Acute exposure to polystyrene nanoplastics induces unfolded protein response and global protein ubiquitination in lungs of mice

Inhaling microplastics (MPs) and nanoplastics (NPs) in the air can damage lung function. Xenobiotics in the body can cause endoplasmic reticulum (ER) stress, and the unfolded protein response (UPR) activation alleviates ER stress. Degradation of unfolded or misfolded proteins is an important pathway for recovering cellular homeostasis. The UPR and protein degradation induced by MPs/NPs in lung tissues are not well understood.

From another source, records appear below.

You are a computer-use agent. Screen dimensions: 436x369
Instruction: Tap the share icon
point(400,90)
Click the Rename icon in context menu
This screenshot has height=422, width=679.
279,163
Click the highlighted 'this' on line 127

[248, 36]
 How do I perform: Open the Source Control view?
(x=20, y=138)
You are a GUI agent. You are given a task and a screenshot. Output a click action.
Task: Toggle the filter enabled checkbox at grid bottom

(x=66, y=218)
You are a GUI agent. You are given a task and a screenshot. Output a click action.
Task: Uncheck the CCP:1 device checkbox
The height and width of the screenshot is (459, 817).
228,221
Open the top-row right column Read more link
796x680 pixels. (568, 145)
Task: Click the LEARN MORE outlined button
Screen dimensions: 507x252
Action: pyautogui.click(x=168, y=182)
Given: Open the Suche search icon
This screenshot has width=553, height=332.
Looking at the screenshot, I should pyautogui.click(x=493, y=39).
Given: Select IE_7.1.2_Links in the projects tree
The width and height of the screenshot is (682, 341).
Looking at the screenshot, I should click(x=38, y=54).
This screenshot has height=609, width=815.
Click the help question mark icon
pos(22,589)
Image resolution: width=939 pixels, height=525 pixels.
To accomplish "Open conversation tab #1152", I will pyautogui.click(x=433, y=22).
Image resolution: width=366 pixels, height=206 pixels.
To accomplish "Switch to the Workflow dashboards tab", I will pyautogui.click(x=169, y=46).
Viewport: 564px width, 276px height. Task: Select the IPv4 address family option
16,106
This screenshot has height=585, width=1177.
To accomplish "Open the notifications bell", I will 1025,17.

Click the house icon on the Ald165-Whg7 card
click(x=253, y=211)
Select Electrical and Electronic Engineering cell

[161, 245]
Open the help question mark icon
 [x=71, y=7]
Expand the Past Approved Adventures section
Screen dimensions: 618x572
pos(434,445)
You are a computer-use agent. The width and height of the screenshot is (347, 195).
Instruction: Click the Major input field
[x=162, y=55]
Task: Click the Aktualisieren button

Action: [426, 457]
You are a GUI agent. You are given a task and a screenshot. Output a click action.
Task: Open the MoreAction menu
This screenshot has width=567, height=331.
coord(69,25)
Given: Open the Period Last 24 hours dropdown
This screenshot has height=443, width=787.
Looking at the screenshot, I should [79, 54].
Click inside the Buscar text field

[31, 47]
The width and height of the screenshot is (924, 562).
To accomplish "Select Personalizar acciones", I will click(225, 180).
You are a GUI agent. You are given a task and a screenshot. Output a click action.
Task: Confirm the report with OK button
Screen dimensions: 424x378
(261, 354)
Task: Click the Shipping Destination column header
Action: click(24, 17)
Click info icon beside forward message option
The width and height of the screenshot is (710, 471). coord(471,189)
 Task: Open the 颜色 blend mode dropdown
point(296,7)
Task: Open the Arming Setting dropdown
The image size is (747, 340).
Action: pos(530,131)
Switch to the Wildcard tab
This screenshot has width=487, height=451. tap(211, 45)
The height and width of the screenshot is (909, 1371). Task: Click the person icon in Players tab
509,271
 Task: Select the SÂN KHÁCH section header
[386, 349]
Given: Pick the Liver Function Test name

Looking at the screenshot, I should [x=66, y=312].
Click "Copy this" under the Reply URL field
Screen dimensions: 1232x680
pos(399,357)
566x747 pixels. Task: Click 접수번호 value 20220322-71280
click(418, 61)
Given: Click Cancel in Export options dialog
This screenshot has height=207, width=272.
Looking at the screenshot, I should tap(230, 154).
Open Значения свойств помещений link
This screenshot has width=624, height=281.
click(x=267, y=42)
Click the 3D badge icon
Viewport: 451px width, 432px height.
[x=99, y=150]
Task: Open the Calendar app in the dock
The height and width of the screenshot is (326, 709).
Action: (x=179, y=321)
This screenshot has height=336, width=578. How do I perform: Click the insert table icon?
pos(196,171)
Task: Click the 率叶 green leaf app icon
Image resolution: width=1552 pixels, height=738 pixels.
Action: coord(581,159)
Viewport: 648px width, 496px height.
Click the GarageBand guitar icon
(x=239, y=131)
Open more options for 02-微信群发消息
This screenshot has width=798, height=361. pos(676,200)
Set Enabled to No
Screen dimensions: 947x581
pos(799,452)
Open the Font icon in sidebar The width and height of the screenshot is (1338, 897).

Here, we investigated the UPR and protein ubiquitination in the lungs of mice exposed to polystyrene (PS)-NPs and their possible molecular mechanisms leading to protein ubiquitination. Mice were intratracheally administered with 5.6, 17, and 51 mg/kg PS-NPs once for 24 h. Exposure to PS-NPs elevated protein ubiquitination in the lungs of mice in a dose-dependent manner. PS-NPs activated three branches of UPR including inositol-requiring protein 1 alpha (IRE1 alpha), eukaryotic translation initiator factor 2 alpha (eIF2 alpha), and activating transcription factor 6 alpha (ATF6 alpha) in the lungs of mice. However, activated IRE1 alpha did not trigger X-box binding protein 1 (XBP1) mRNA splicing. Exposure to PS-NPs induced an increase in the levels of E3 ubiquitin ligase hydroxymethyl glutaryl-coenzyme A reductase degradation protein 1 (HRD1) and carboxy terminus of Hsc70 interacting protein (CHIP) in the lungs of mice and BEAS-2B cells. ATF6 alpha siRNA inhibited the levels of HRD1 and CHIP proteins induced by PS-NPs in BEAS-2B cells. These results suggest that ATF6 alpha plays a critical role in increasing ubiquitination of unfolded or misfolded proteins by alleviating PS-NPs induced ER stress through UPR to achieve ER homeostasis in the lungs of mice.